PS: please, stay out of New York, Chicago, and every other major city everywhere, especially Tokyo (my GOD does that place stretch on forever) Just stick to the green areas and live a long emo-happy life. Urban is obviously bad for you.

Now I'm gonna go watch Blade Runner....

Zero=Interrupt:
whinny'snip

If you have to ask...its over your head...its about the depth of of the midgar section of FF7 and some nostalgia whoring and possible lament over they don;t make them like they use to.

Oh and crisis core sucks BTW no wonder its stuck on the crappy PSP!

ZippyDSMlee:

If you have to ask...its over your head...its about the depth of of the midgar section of FF7 and some nostalgia whoring and possible lament over they don;t make them like they use to.

A nostalgia whore! That's a bit better than an emo-english major. Looks like I'm moving up in the world!

Which is good. Papa needs that thirtieth black turtleneck like gangbusters.
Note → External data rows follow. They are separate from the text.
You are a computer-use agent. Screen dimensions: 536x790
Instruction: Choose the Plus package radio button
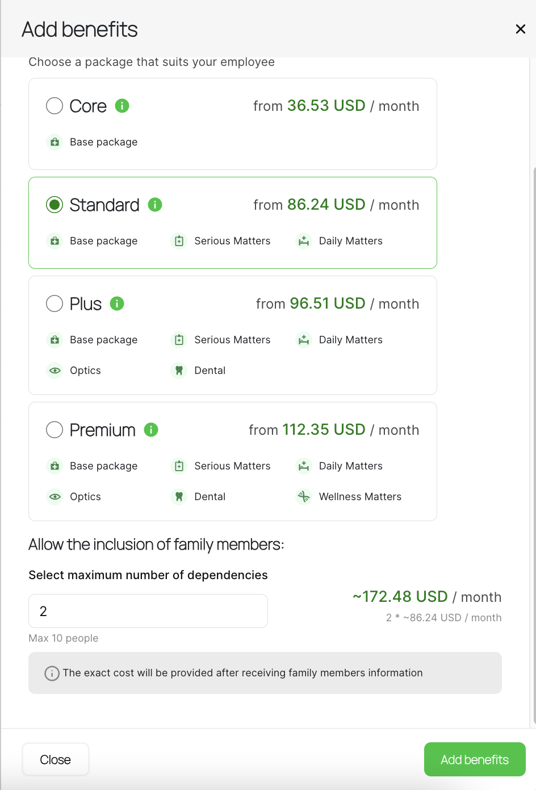[55, 303]
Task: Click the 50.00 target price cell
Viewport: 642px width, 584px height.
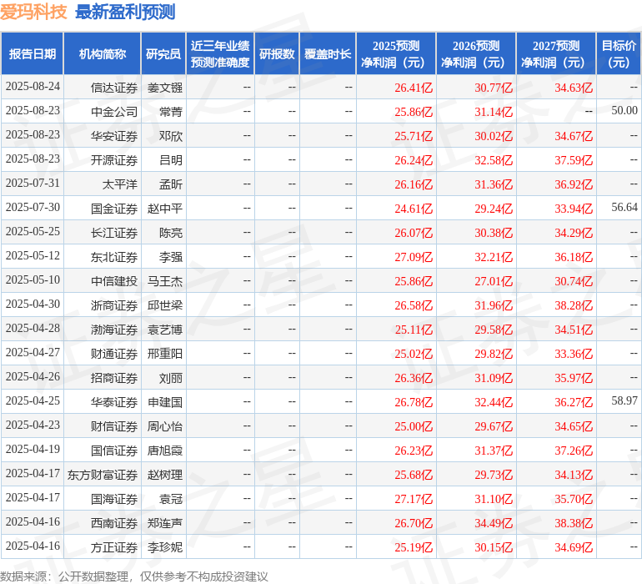Action: [624, 110]
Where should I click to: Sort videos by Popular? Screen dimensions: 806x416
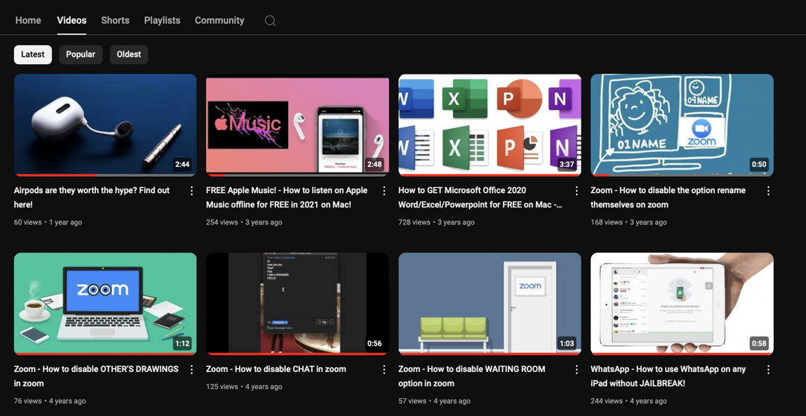coord(81,54)
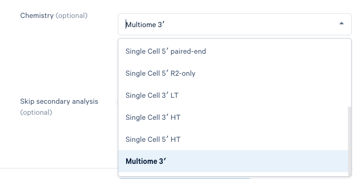Click the white gap beneath the Multiome 3′ option

(x=233, y=174)
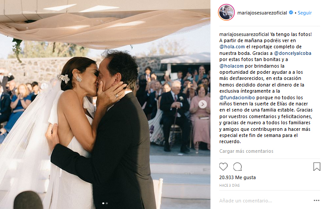Open the @holacom mention link

click(x=231, y=66)
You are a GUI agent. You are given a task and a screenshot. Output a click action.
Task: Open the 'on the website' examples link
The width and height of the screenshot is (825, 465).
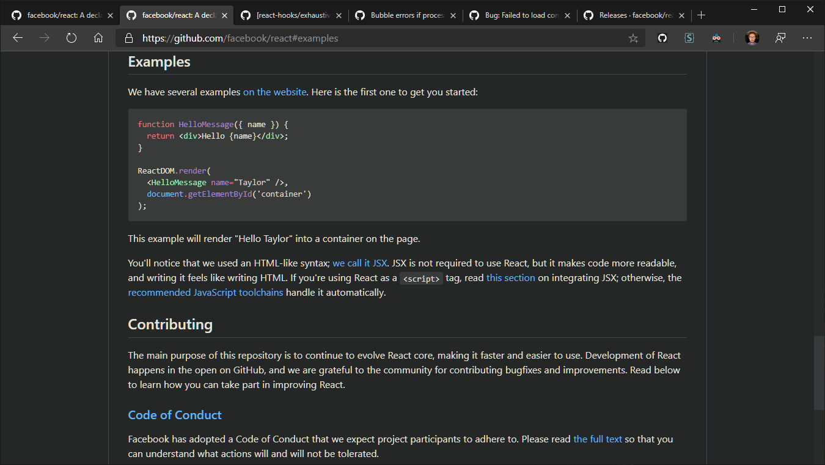(x=274, y=92)
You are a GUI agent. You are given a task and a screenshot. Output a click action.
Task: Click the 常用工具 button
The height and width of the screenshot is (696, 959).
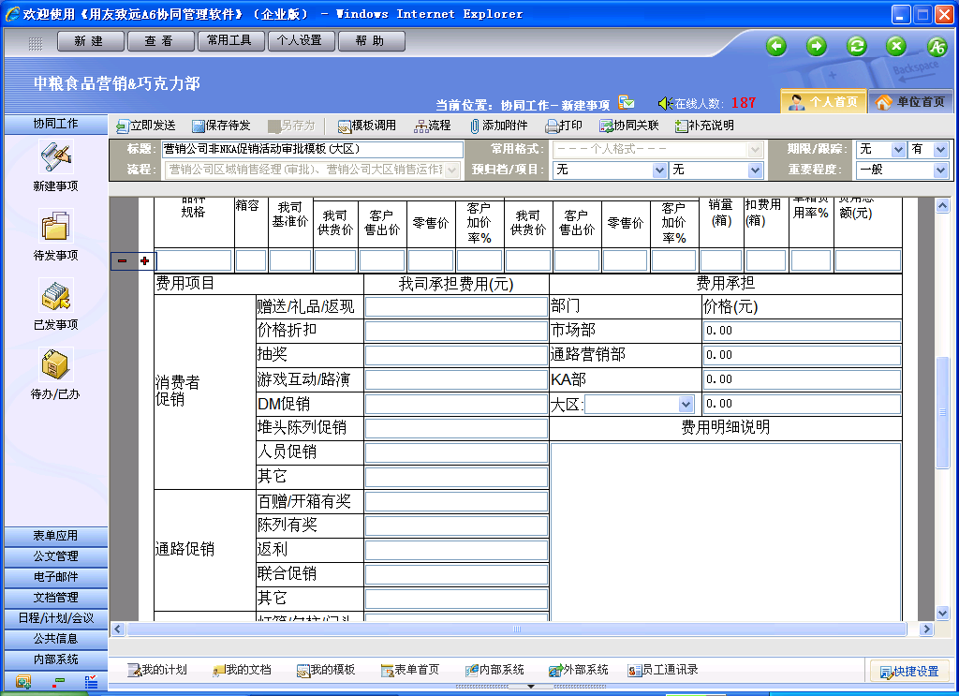tap(229, 41)
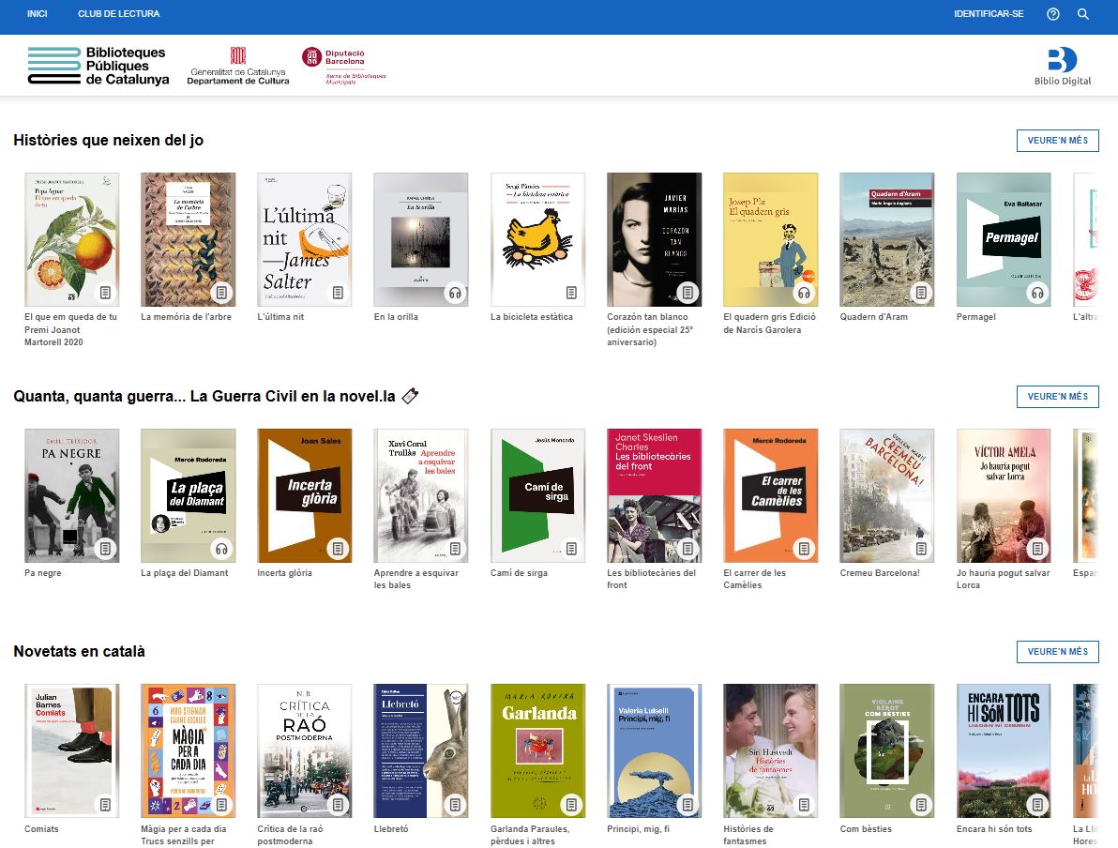Open the Pa negre book cover

pos(72,495)
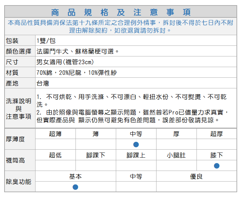Select the 優良 deodorization level header
242x198 pixels.
(196, 176)
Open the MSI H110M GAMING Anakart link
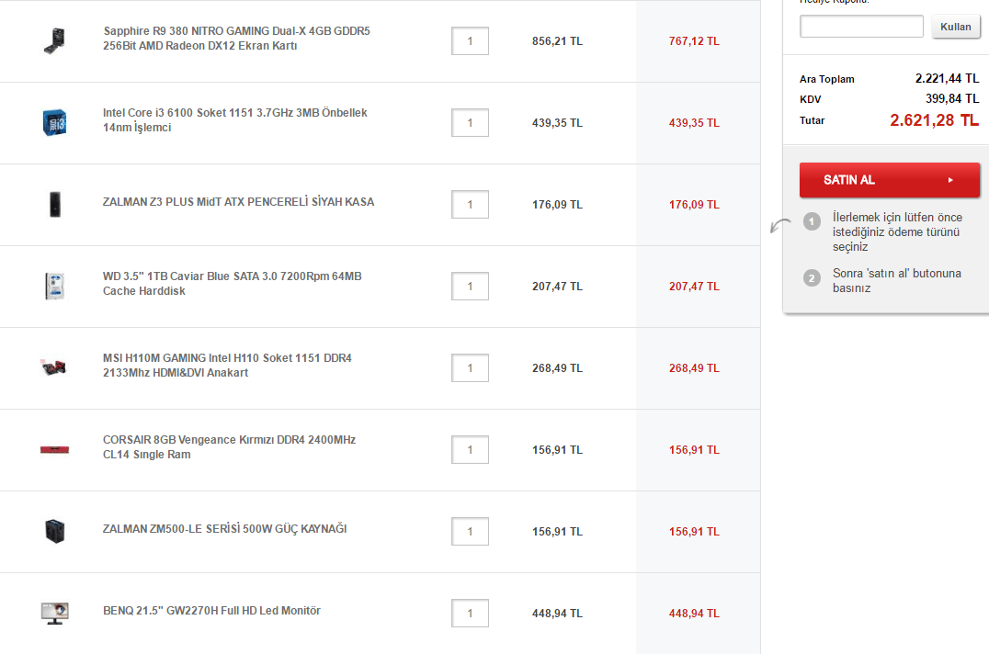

I am THE person who disliked this game, so take anything I say about the game with a grain of salt. That being said Midgar's atmosphere wasn't the reason I disliked the game. In fact, it felt like they missed the spot on trying to create a dreary dystopian city. If they had hit the mark I think I would have enjoyed the game.

Well, and also if I cared any iota about the main character.

Anyway, it is interesting to read about. As a gamer that replays many games I am all too familiar with having to play through content that I do not enjoy to get to the stuff I love. Planescape: Torment comes to mind, it has a great story (rather unique) and great dialogue but the gameplay after all these years has not held up well at all. So I play through, but miserably.

So this article is something I think gamers can relate to. Our love/hate relationship with our iconic old games we choose to replay.

I know it's strange to call an article beautiful.. but that is the only word i can think to describe your work :)

i love this game so much, it never gets old. but midgar's supposed to be that depressing aint it so as you say once you're out you find a world worth saving.

Brendan Main:

ZippyDSMlee:

If you have to ask...its over your head...its about the depth of of the midgar section of FF7 and some nostalgia whoring and possible lament over they don;t make them like they use to.

A nostalgia whore! That's a bit better than an emo-english major. Looks like I'm moving up in the world!

Which is good. Papa needs that thirtieth black turtleneck like gangbusters.

Its a good well written read this is not major journalism, hell even major journalism these days is not so up tight...tho thats why we call it entertainment news these days...but still this is not that so its all good.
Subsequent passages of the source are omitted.